Рук помнила их, помнила их владельца — и все же образы ускользали от нее, оставляя в душе глубокую дыру, природу которой она не понимала. И что же было там, внутри, до того, как она очутилась здесь?
— Я чувствую ее, — донесся издалека знакомый голос, хотя Рук и не могла назвать его владельца — вся жизнь, оставленная за пределами бесконечной серости, казалась нелепой выдумкой. — Где-то совсем близко.
Было что-то до боли знакомое в этом изгибе, в блеске колец, тонком, еле заметном шраме на указательном пальце — непонятно откуда, но Рук знала, что владелец этой бледной ладони заполучил его еще подростком, не справившись со скальпелем.
Встав на шатающиеся ноги, она несмело подошла ближе.

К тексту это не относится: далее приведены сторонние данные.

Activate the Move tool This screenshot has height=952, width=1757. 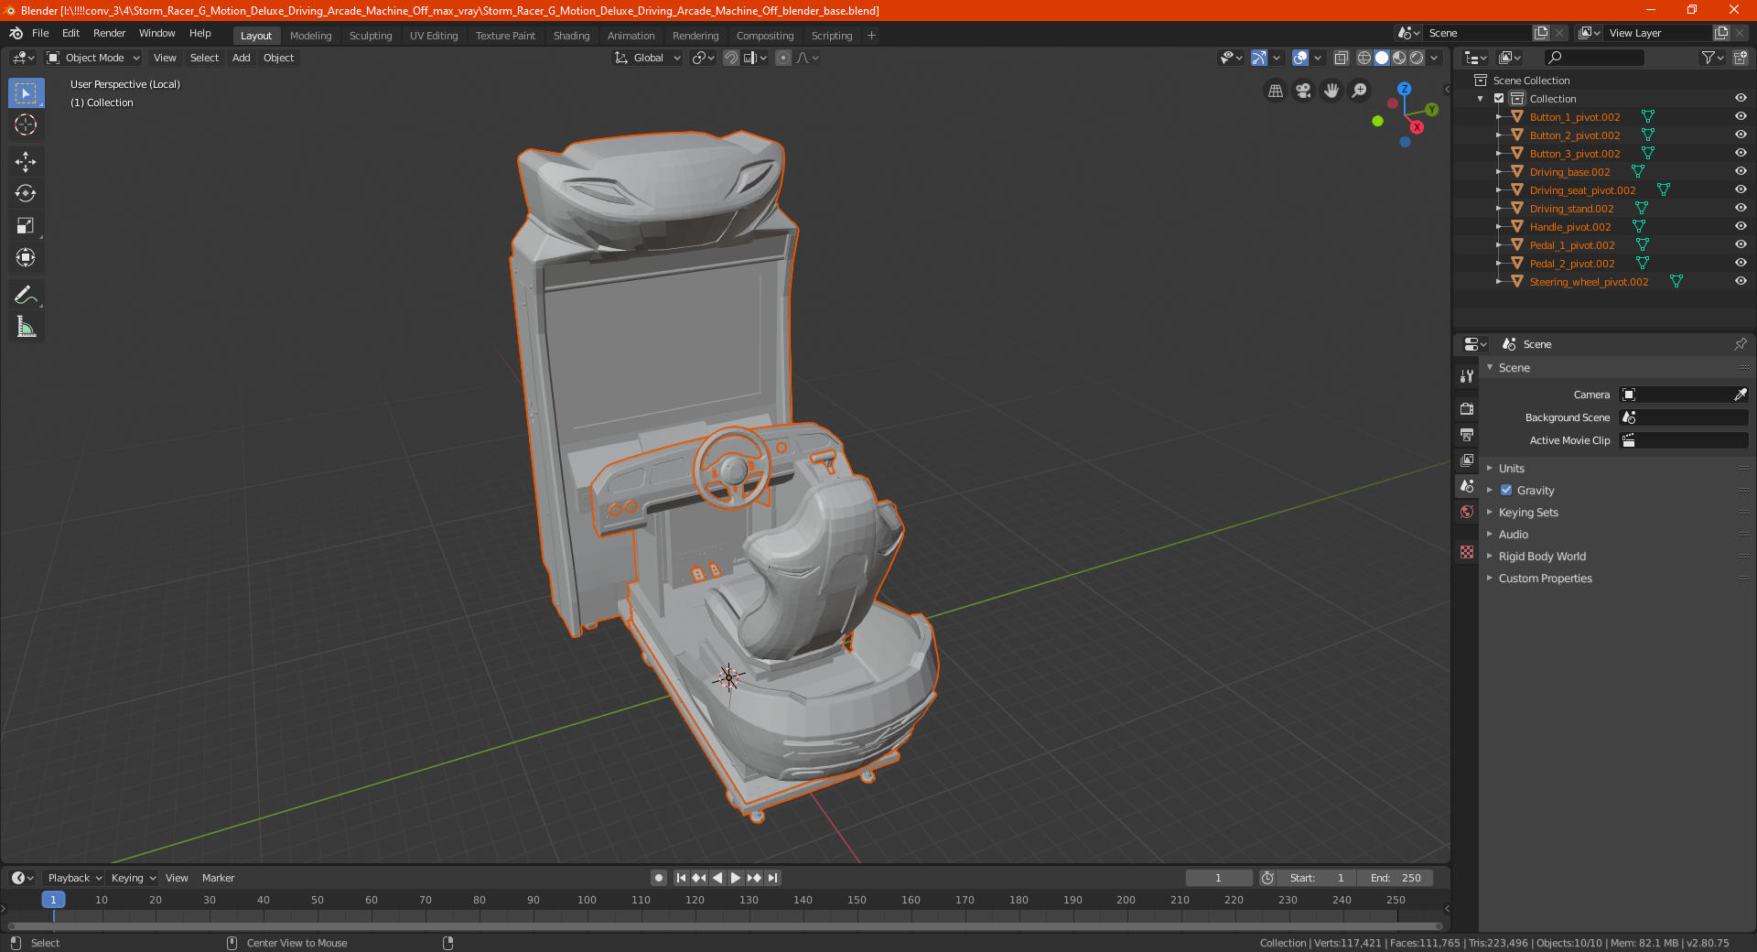(x=26, y=162)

Разве это — яркие краски посреди беспросветной серости, чужие голоса, не подпитывающие ее сожаления — могли быть правдой?
«Это все Тень, — говорил мерзкий внутренний шепот. — Не нужно идти у нее на поводу».

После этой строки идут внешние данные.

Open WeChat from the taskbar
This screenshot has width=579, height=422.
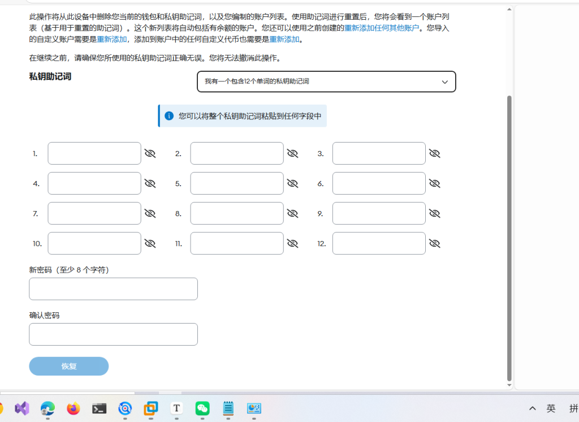[x=202, y=408]
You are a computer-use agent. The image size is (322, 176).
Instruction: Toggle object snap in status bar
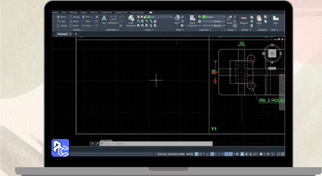pyautogui.click(x=230, y=154)
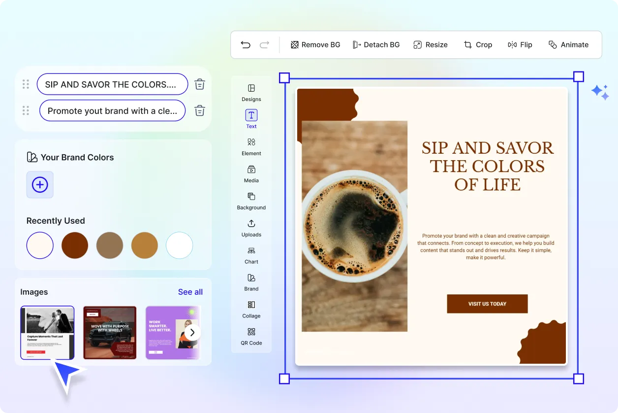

— Кажется, я нашел! — вторил в унисон знакомый голос, переполненный ликованием. — Рук, душа моя, вы слышите нас?
И тогда она рискнула — сделала шаг навстречу неизвестности, со всей силы стискивая протянутую ладонь.
— Тяните! Тяните! — раздался еще один голос, женский. — Сильнее!
Тень сопротивлялась, не желая отпускать из своих щупалец, однако фигуры, находящееся по ту сторону завесы, не думали сдаваться. Несколько пар рук крепко сомкнулись вокруг ее запястья, со всей силы притягивая.
И Тень уступила.
Еще секунда — и Рук упала бы камнем на землю, если бы пара рук — тех самых, увенчанных золотом — не подхватила ее. В нос ударил запах шалфея и мяты, и все внутри нее сжалось от этого одновременно знакомого и совершенно чужого аромата.
— Рук, моя дорогая, — мужские ладони с нежностью обхватили лицо, заставляя поднять на себя взгляд. — Вы снова с нами!
Эммрик, это был ее Эммрик — теперь, когда наваждение Тени спало, Рук почувствовала жгучий стыд. И как она могла не узнать его — его голос и руки — тогда, в тюрьме?
— Это и правда ты? — пальцы несмело дотронулись до мужского лица.
Щетина на худых щеках неприветливо кольнула нежную кожу, и было в этом что-то неправильное — разве она не была рядом с ним утром, когда Эммрик, с мастерством опытного цирюльника, брился излюбленным шаветтом, украшенным неваррской резьбой?
Однако Рук тут же отогнала от себя эту странную мысль — незначительную и вовсе не заслуживающую внимания.
— Это и правда я, — подтвердил некромант, целуя ее в лоб — Вы снова в безопасности, с нами.
— ... со мной, — еле слышно добавил он — так, чтобы услышать это могла лишь Рук.
Пальцы Рук цепко ухватились за ворот мантии некроманта, не намереваясь отпускать его ни на дюйм дальше от себя. Губы судорожно нашли его — непривычно грубые, обветренные. На миг не стало ничего, кроме этого чувства — ощущения единства и близости. Но как и любой морок, столь дивный момент не мог длиться вечно — нехотя, Рук открыла глаза, чтобы осмотреться вокруг.
Она действительно покинула Тень? Все это было настоящим?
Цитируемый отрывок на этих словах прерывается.